So the pilot murmured, and his tale was none of the shortest; but even as he spoke the darkness grew less dark and the cloud lifted a little so that the shores of the river might be seen in a green light like the light of Hades, and presently the night was rolled up like a veil, and it was living noonday in the land of Khem. Then all the noise of life broke forth in one moment, the kine lowing, the wind swaying the feathery palms, the fish splashing in the stream, men crying to each other from the river banks, and the voice of multitudes of people in every red temple praising Ra, their great God, whose dwelling is the Sun. The Wanderer, too, praised his own Gods, and gave thanks to Apollo, and to Helios Hyperion, and to Aphrodite. And in the end the pilot brought the ship to the quay of a great city, and there a crew of oarsmen was hired, and they sped rejoicing in the sunlight, through a canal dug by the hands of men, to Tanis and the Sanctuary of Heracles, the Safety of Strangers.
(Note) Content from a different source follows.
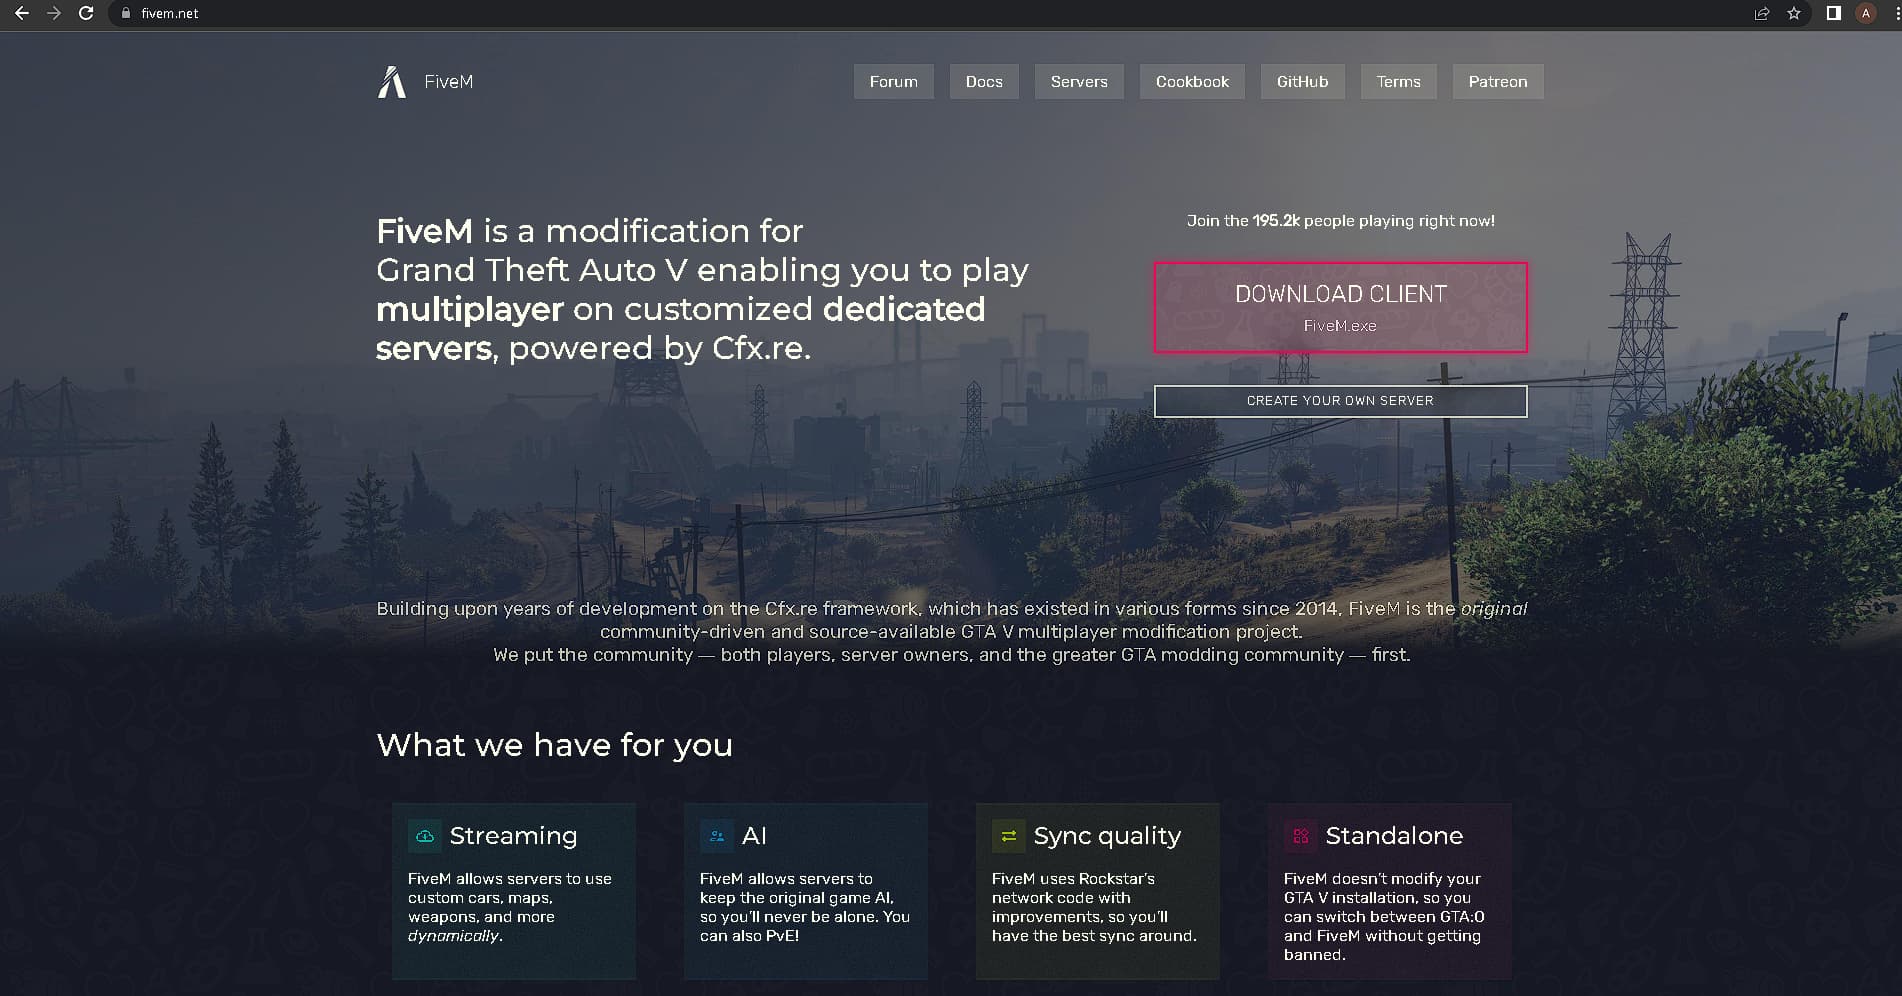Click the AI feature people icon
The height and width of the screenshot is (996, 1902).
tap(716, 836)
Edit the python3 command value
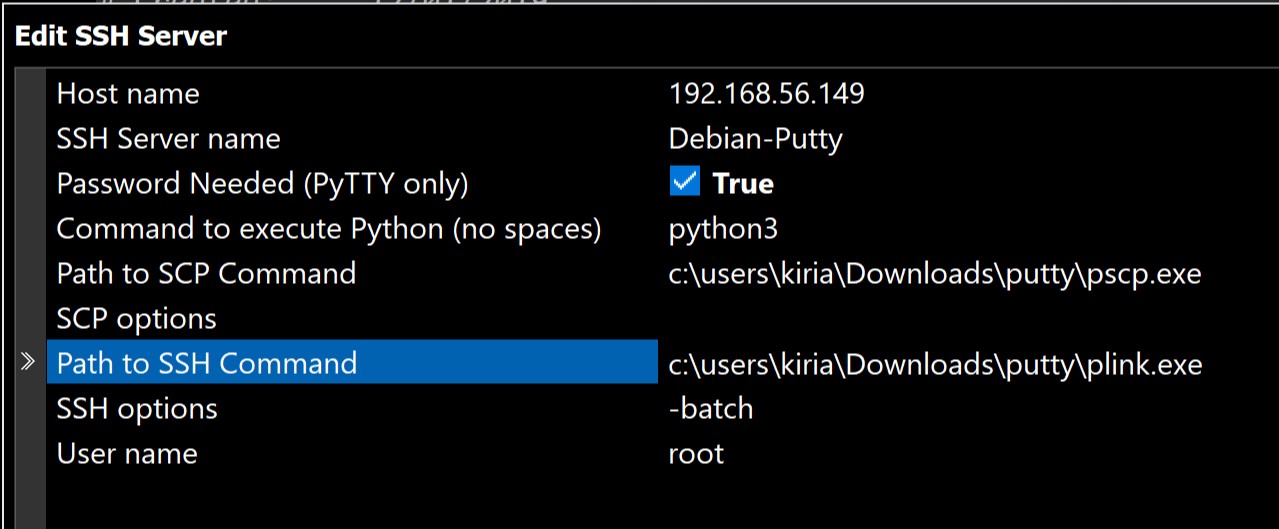 pos(723,229)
There the ship was moored, there the Wanderer rested, having a good welcome from the shaven priests of the temple.
V MERIAMUN THE QUEEN
Strange news flies fast. It was not long before the Pharaoh, who then was with his Court in Tanis, the newly rebuilded city, heard how there had come to Khem a man like a god, wearing golden armour, and cruising alone in a ship of the dead. In these years the white barbarians of the sea and of the isles were wont to land in Egypt, to ravage the fields, carry women captive, and fly again in their ships. But not one of them had dared to sail in the armour of the Aquaiusha, as the Egyptians named the Achæans, right up the river to the city of Pharaoh. The King, therefore, was amazed at the story, and when he heard that the stranger had taken sanctuary in the Temple of Heracles, he sent instantly for his chief counsellor. This was his Master Builder, who bore a high title in the land, an ancient priest named Rei. He had served through the long reign of the King’s father, the divine Rameses the Second, and he was beloved both of Meneptah and of Meriamun his Queen. Him the King charged to visit the Sanctuary and bring the stranger before him. So Rei called for his mule, and rode down to the Temple of Heracles beyond the walls.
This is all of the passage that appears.